Open donlencho opened 6 years ago
Same problem here.
Unfortunately I don't have plans to improve the detection quality. Could you share the data you get poor results with? I can take a look. Hopefully there will be some things to do to get around the issue.
Thanks.
See the attached file, which is encoded in Windows-1252 but detected as GB18030. Thanks for helping!
I'm joining test files and the results I get, as you can see I'm satisfied with the unicode detections (and mostly for asian encodings) but really disappointed by ISO, particularly for western European languages (ISO-1 and 15 for instance, which are really widespread, see: https://www.terena.org/activities/multiling/ml-docs/iso-8859.html ). Thank you in any case!
big5-hkscs.txt → BIG5_HKSCS, reliable: false → OK
big5.txt → BIG5, reliable: false → OK
BIG5.txt → BIG5, reliable: true → OK
euc-jp.txt → GB (=GBA8030?), reliable: false → ~OK
euc-kr.txt → KSC (=?), reliable: false → OK
gbk.txt → GB (=GBA8030?), reliable: false → OK
IBM855.txt → CP-1256, reliable: false → Not OK
ISO-8859-15-CRLF.srt → ASCII, reliable: true → Not OK
ISO-8859-15 euro.txt → ASCII, reliable: true → Not OK
ISO-8859-15 petit test.txt → CP1250, reliable: true → Not OK
ISO-8859-15.srt → ASCII, reliable: true → Not OK
ISO-8859-1.srt → ASCII, reliable: true → Not OK
ISO-8859-6.srt → Arabic, reliable: true → OK
shift_jis.txt → SJC, reliable: true → OK
UTF16BE.srt → UTF16BE, reliable: false → OK
UTF16LE.srt → UTF16LE, reliable: false → OK
UTF-7.txt → ASCII-7 bits, reliable: true → OK
UTF8BOM.srt → UTF8, reliable: true → OK
utf-8 CN.txt → UTF8, reliable: true → OK
UTF8CRLF.srt → UTF8, reliable: true → OK
UTF8CR.srt → UTF8, reliable: true → OK
UTF8LF.srt → UTF8, reliable: true → OK
Just on the off-chance... do you have any idea on how this might be tackled; in case somebody else wants to take a crack at it?

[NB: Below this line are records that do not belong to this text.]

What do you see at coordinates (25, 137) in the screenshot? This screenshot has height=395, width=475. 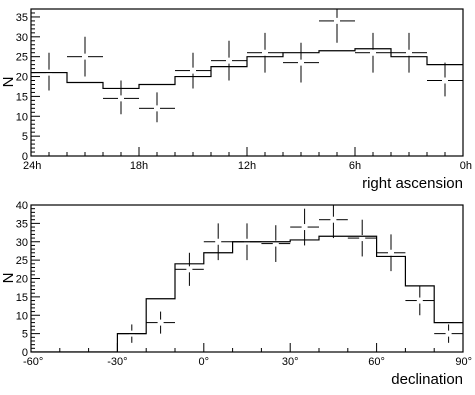 I see `ra-y-tick-label: 5` at bounding box center [25, 137].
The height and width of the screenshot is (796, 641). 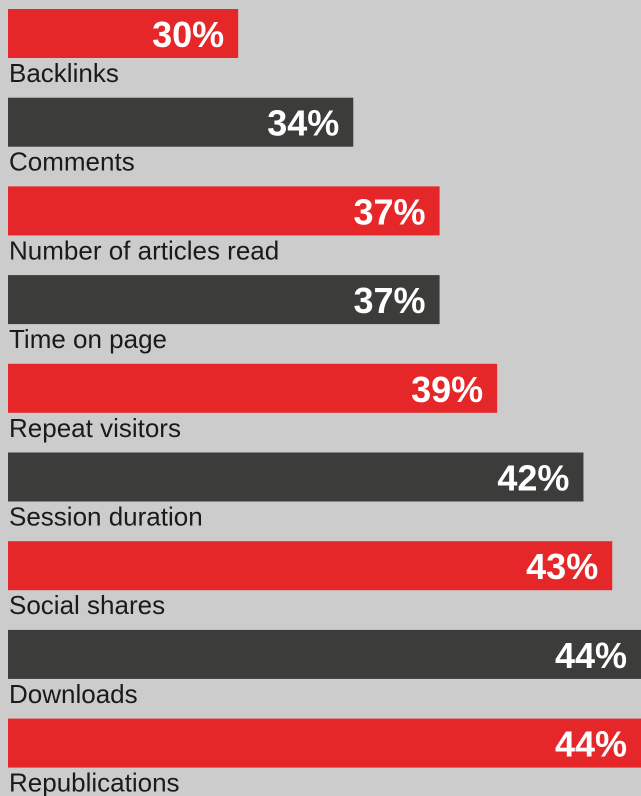 I want to click on category-label: Downloads, so click(x=74, y=694).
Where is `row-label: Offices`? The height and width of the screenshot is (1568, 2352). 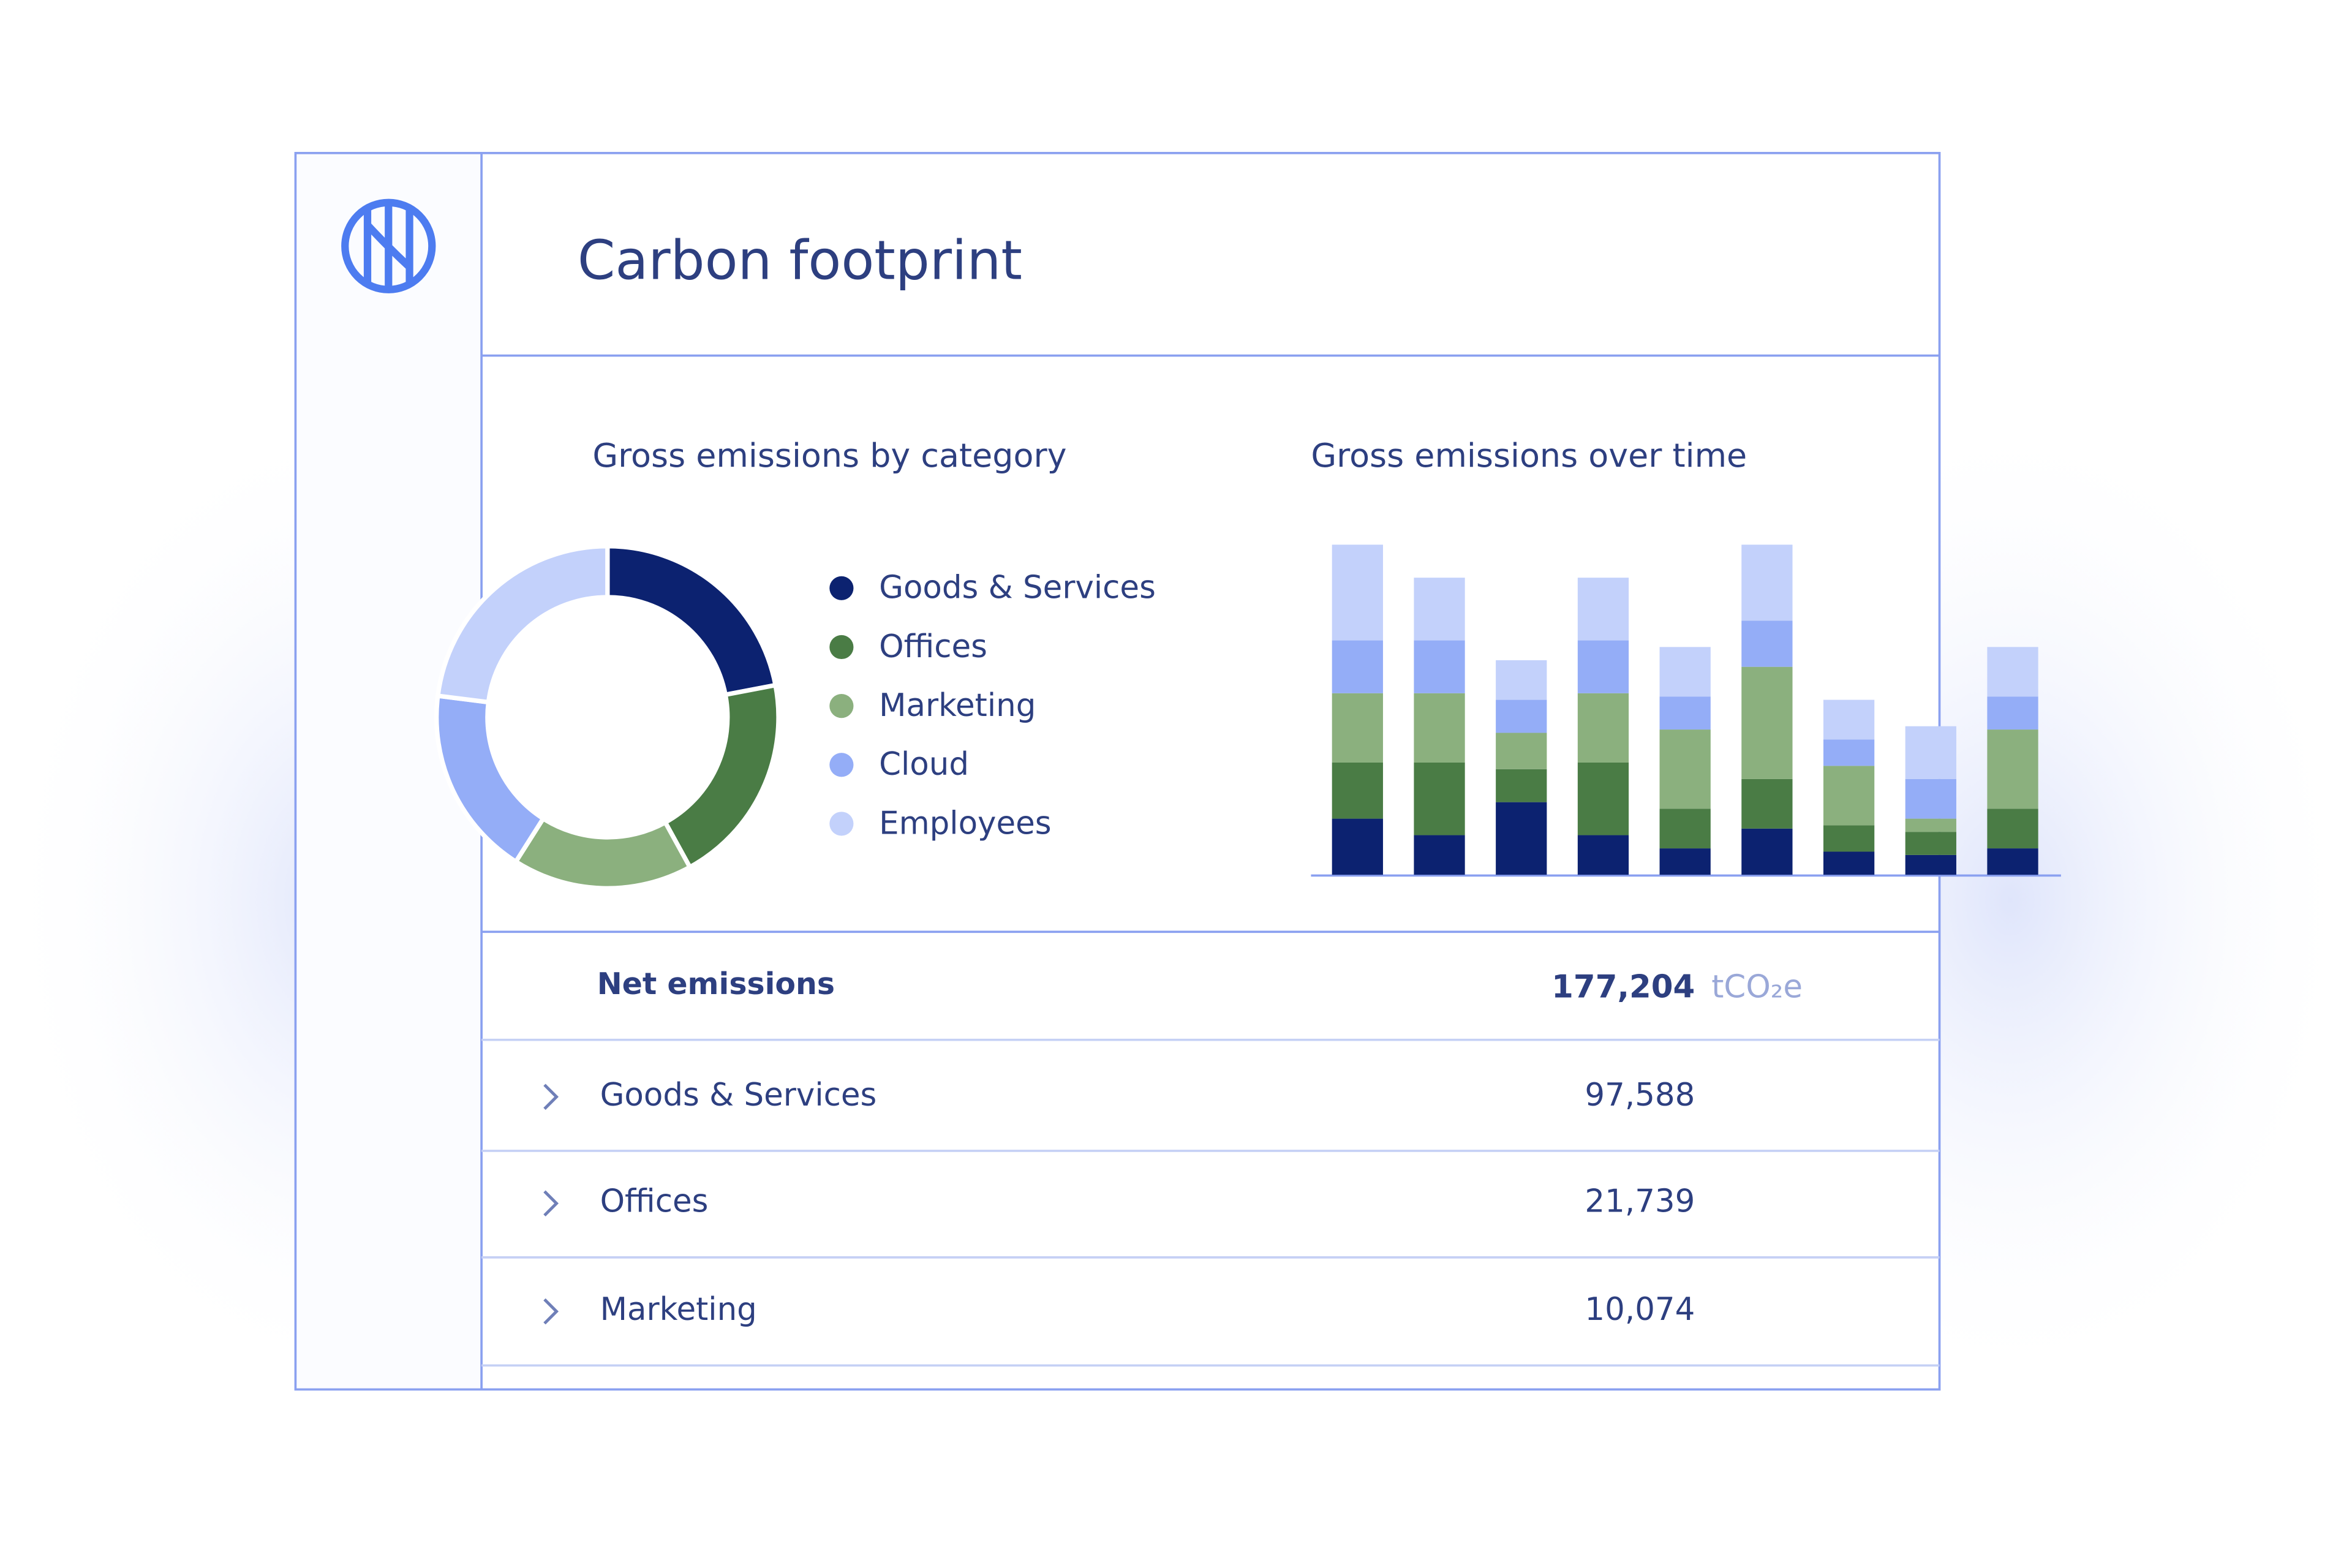
row-label: Offices is located at coordinates (655, 1202).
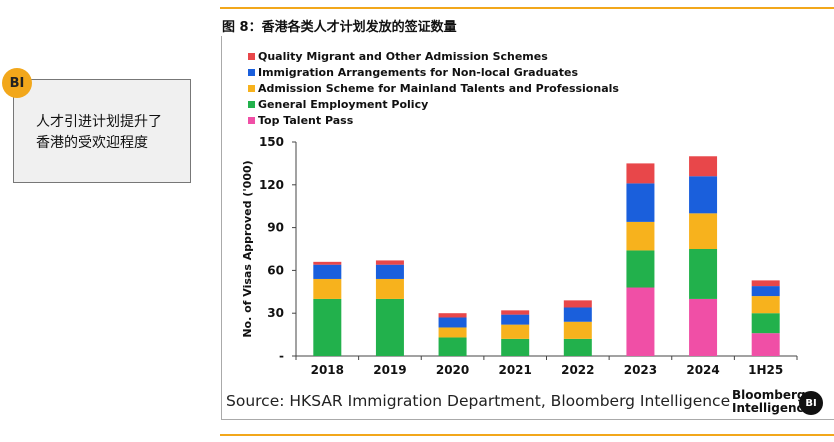  What do you see at coordinates (769, 395) in the screenshot?
I see `bloomberg-logo-line-1: Bloomberg` at bounding box center [769, 395].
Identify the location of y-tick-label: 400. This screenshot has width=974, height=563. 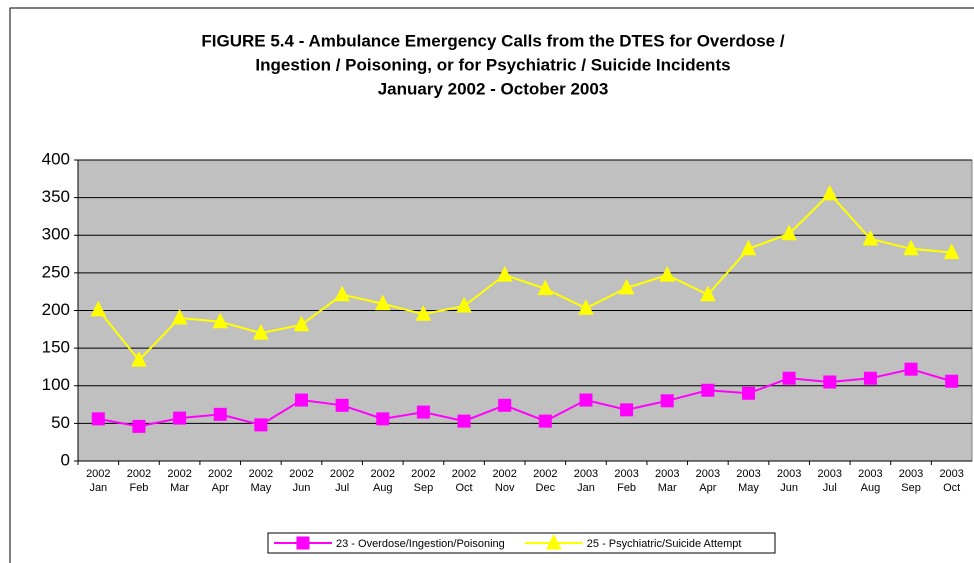
(56, 158).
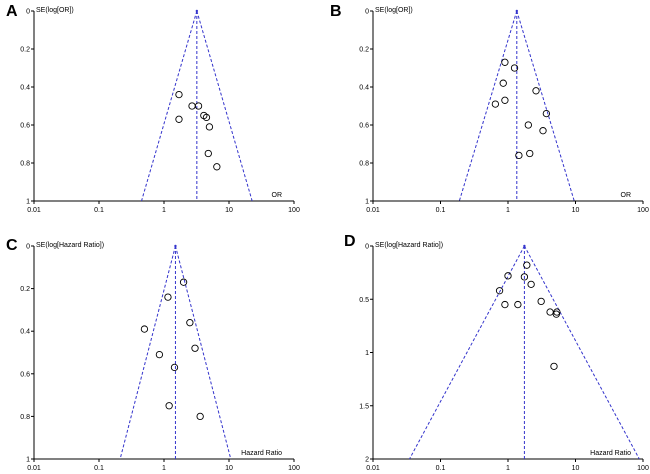 Image resolution: width=650 pixels, height=474 pixels. I want to click on panel-letter: B, so click(336, 12).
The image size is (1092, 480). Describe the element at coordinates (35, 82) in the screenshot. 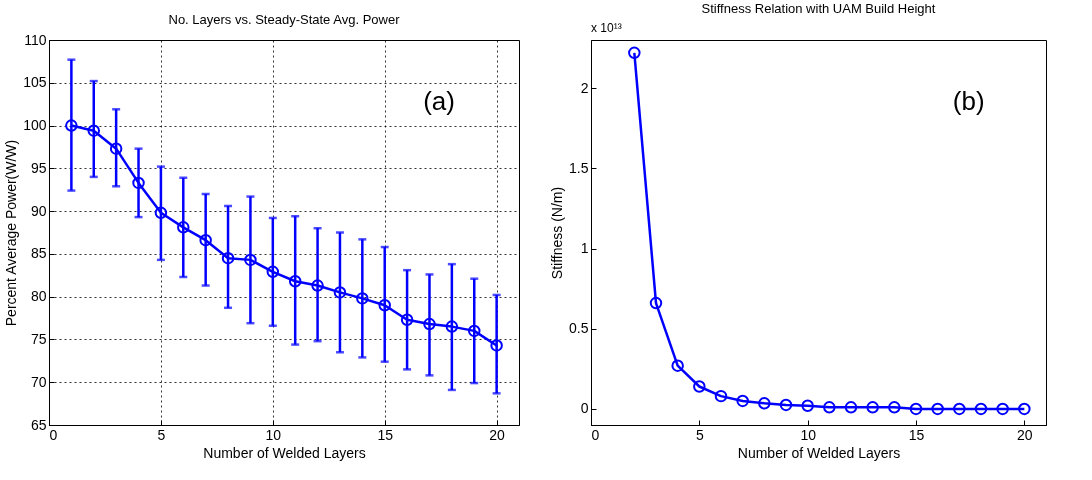

I see `y-tick-label: 105` at that location.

I have good results detecting Unicode encodings and Asian codepages, but really poor results with common European languages files saved in the ISO-8859 family, which are really common and this problem makes compact_enc_det unusable for me. Encoding is always detected as ASCII (and reliable is set to true) for these encodings. ISO-8859-6 for Arabic is OK. Am I the only one? Thanks for letting me know, so I can check if there is a problem or just look for an alternative.